Although The Exile starts with a ‘where were they’ when the planes hit the towers narrative, much of the book is dedicated to what happened after. It is the story of the terror attack largely, and refreshingly, told from the point of view of the terrorists. Investigative journalists Cathy Scott-Clark and Adrian Levy have impressive credentials. Their two previous books that I have read — The Meadow, a meticulous account of the kidnapping of six western backpackers in Kashmir in 1995, and The Siege , the story of the jihadi attacks in Mumbai in 2008 — are backed by exhaustive research, each thread is backed by pages of notes in the bibliography to form a coherent and compelling story. Even by their superlative standards, The Exile is a masterpiece in investigation. Across Tora Bora and Karachi, Tehran and Washington, some place in Thailand, Poland and Cuba, Scott-Clark and Levy try to piece together the lives of some of the Al Qaeda leaders, as well as that of Bin Laden’s several wives and children, from that moment in 2001, all the way until elite US Seals entered a house in Abbottabad in Pakistan and “take out” Bin Laden, and further on to the rise of the Islamic State in Iraq.

The story of Bin Laden’s family is one of the most interesting threads of the book. His sons are all raised to be mujahideens. One rejects the path and escapes from his father before the pivotal moment of 9/11. Others stay put, are moved from one hideout to another. Some are bitter about having to give up the opulent lives they led in Saudi to live in draughty caves. Others are certain that jihad is their life’s purpose. Most of the boys borne by Bin Laden’s first wife, Najwa, are on the autism spectrum. His daughters, some as young as 12 and 13, are strategically married off to commanders and tribe leaders purely in order to secure alliances. Bin Laden is the kind of patriarch who puts only his concerns first. Even when expressing his desire to meet them while in hiding, Bin Laden is obsessed about his personal security, and worried that tracking devices might be inserted in his wives’ bodies or dental fillings.

The other story is that of Abu Zubaydah, a Peshawar-based Palestinian logistical expert.
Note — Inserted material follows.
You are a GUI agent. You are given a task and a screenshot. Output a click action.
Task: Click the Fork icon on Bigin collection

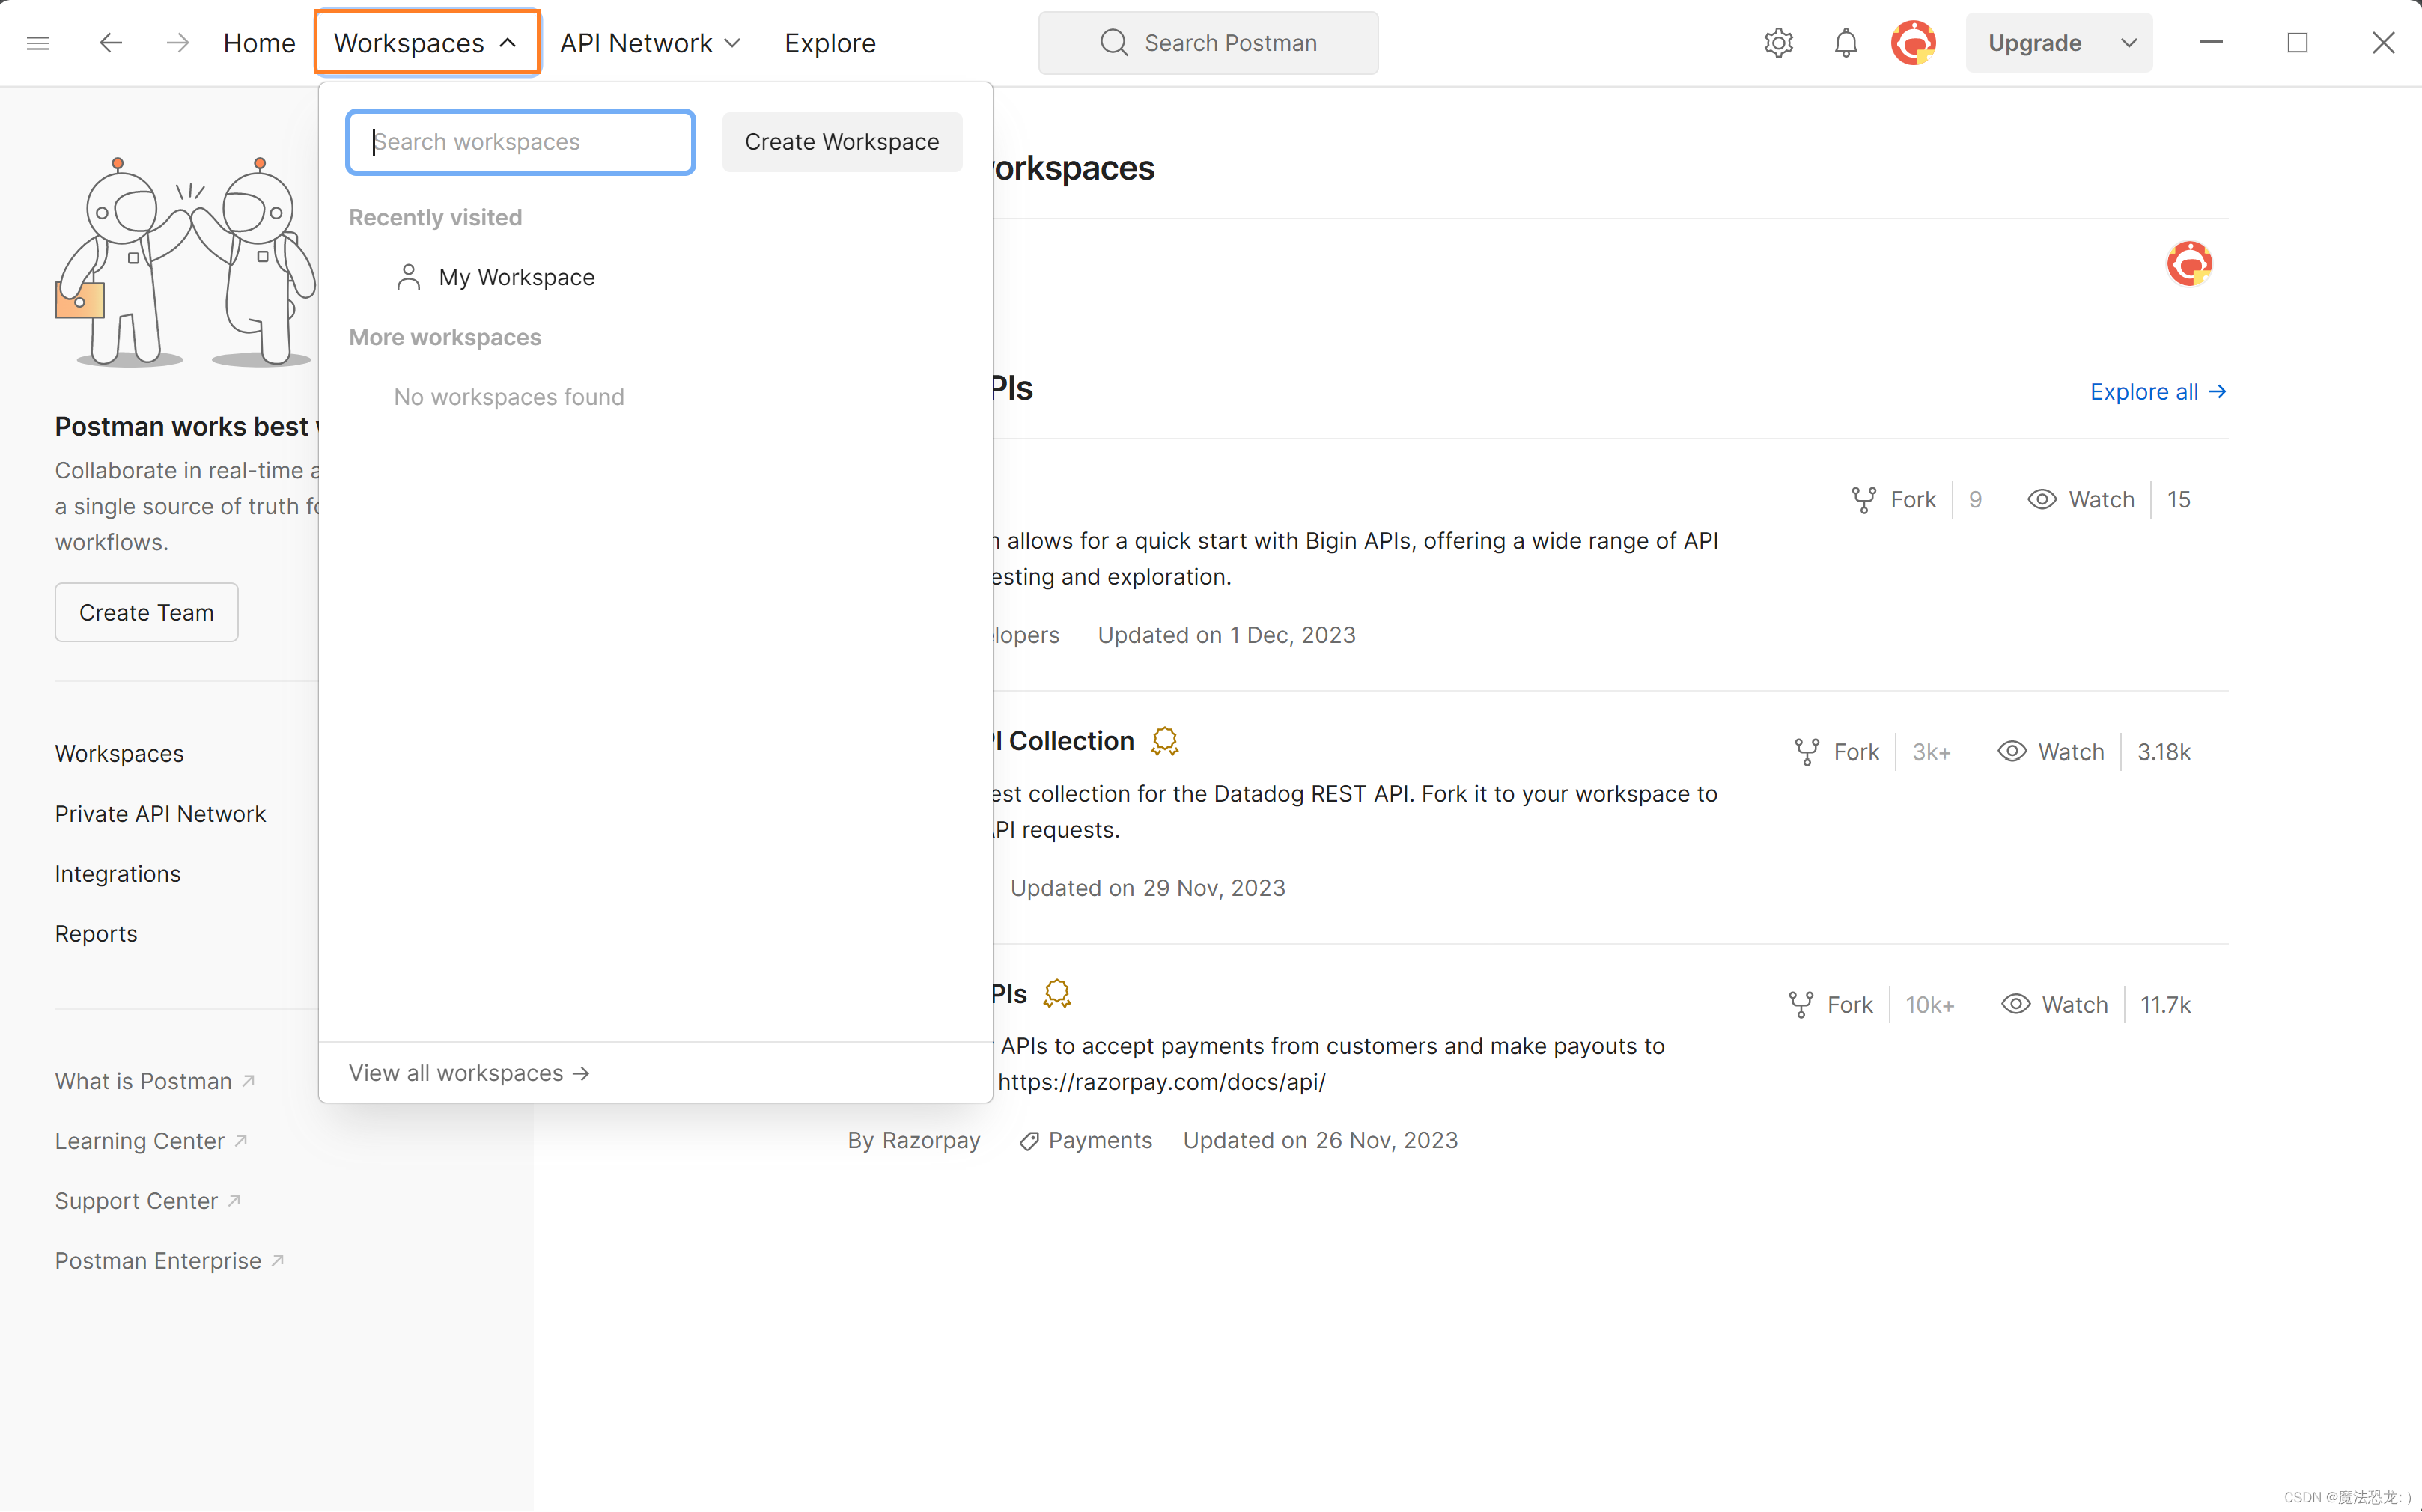coord(1863,499)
Zubaydah is captured by the CIA in Faisalabad in 2002. He becomes the original ghost detainee of the Bush government, who is moved from one detention camp to another — Thailand, Poland, Guantanamo — and is also the original recipient of government-approved intense torture, including but not limited to, waterboarding. Zubaydah’s unflinching account of the kind of ‘enhanced interrogation techniques’ used on him is a reminder that cruelty is not a monopoly of the terrorists.
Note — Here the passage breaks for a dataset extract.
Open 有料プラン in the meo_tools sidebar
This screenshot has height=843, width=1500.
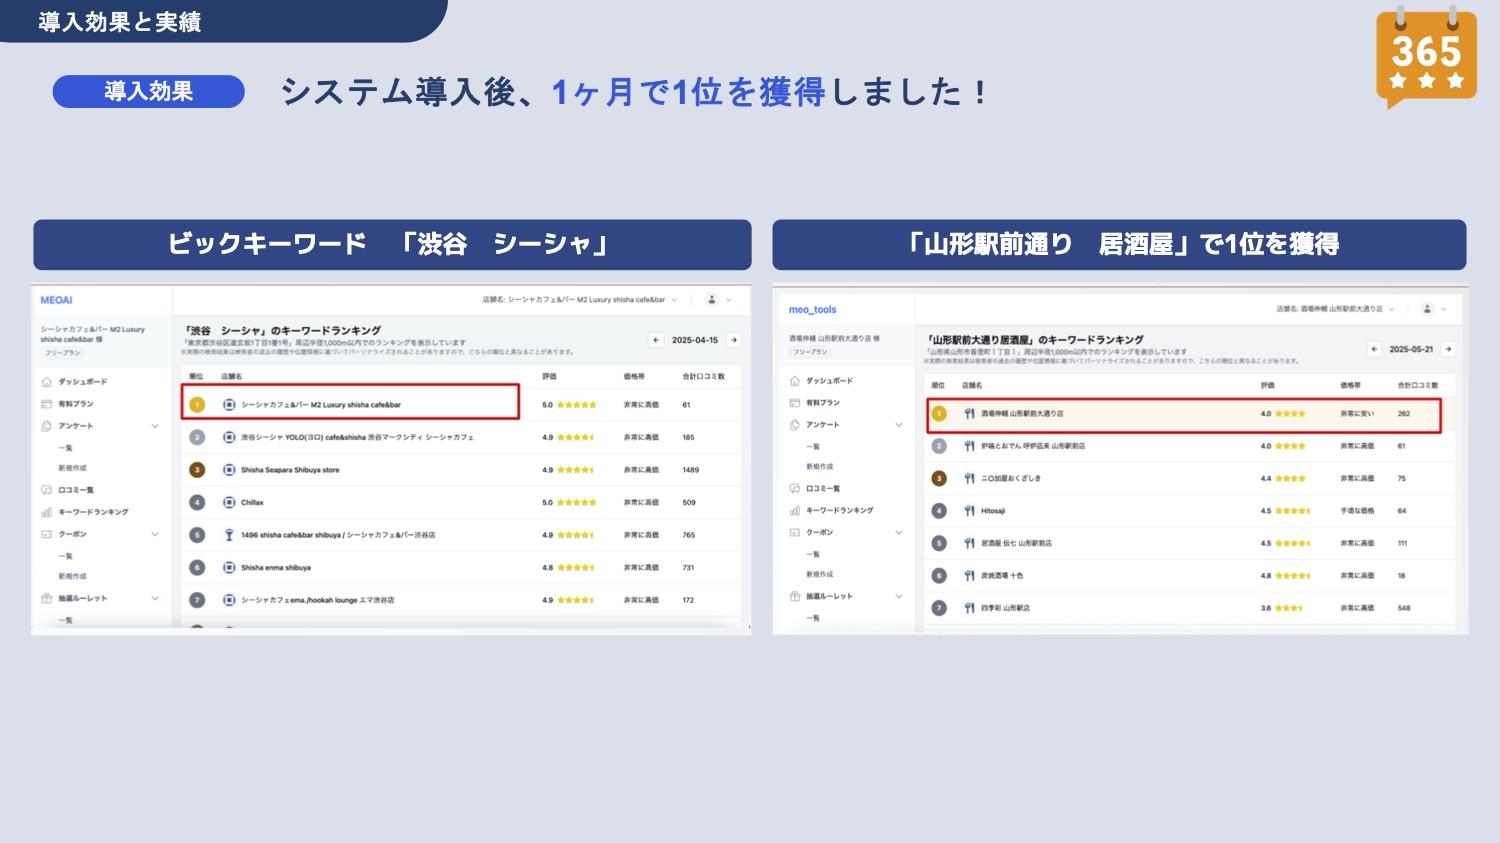pos(822,403)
The Exile is also an account of how governments bungle. Neither officials nor spooks in Pakistan or the US come across as particularly smart at planning the long game. That they eventually got Bin Laden only proves that he made more mistakes than they did. Despite the fact that the whole thing was a rotten business that played over nearly 10 years, Pervez Musharraf seems to stand out and stink the most. Caught between benefactions of the US government and the anti-America sentiment at home, which heightened after the drone attacks began, Musharraf’s decisions were taken purely on the basis of personal ambition and professional greed. That Pakistan found itself at the lose-lose side of the bargain is his burden to solely bear.
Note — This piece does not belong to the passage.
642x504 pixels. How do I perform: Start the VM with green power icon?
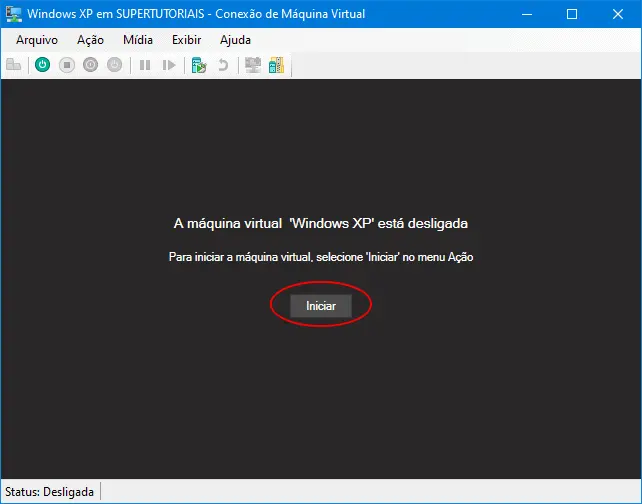click(42, 65)
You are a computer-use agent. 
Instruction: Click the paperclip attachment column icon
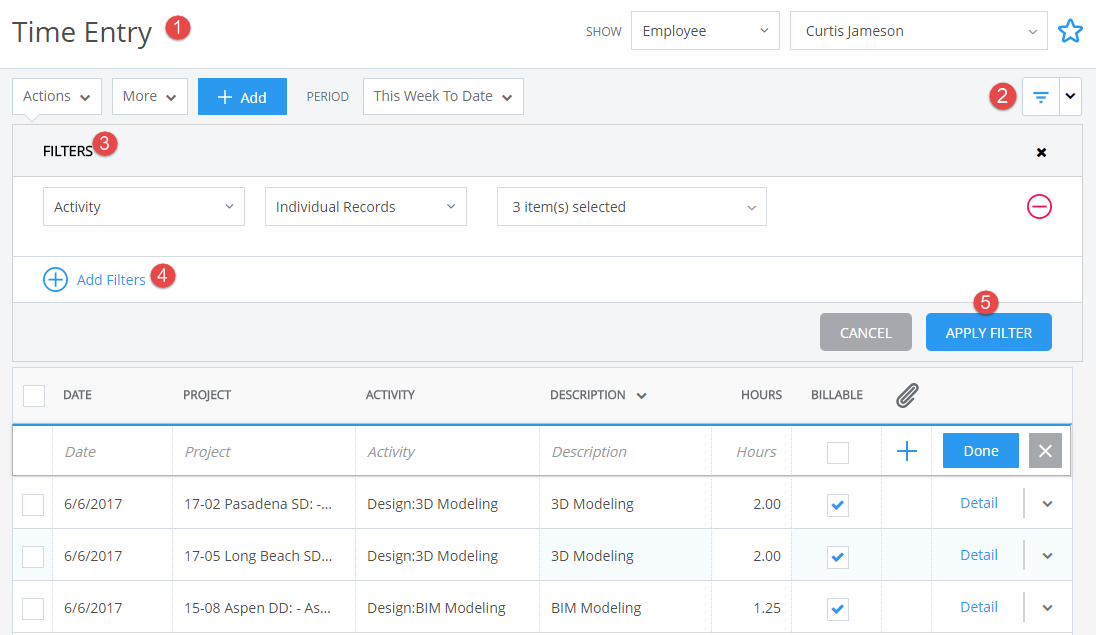pyautogui.click(x=907, y=395)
As stories of cowardice go, Musharraf could take some consolation from Bin Laden himself. On that moonless night, when American forces stormed the Abbottabad house, Bin Laden had no defence. He had some euros sewn inside his kurta and a couple of numbers he could call in an emergency. However, as the Seals crept up the staircase, and it seemed like the moment the family had feared for a decade was upon them, Bin Laden did what he was capable of. He hid behind his youngest wife.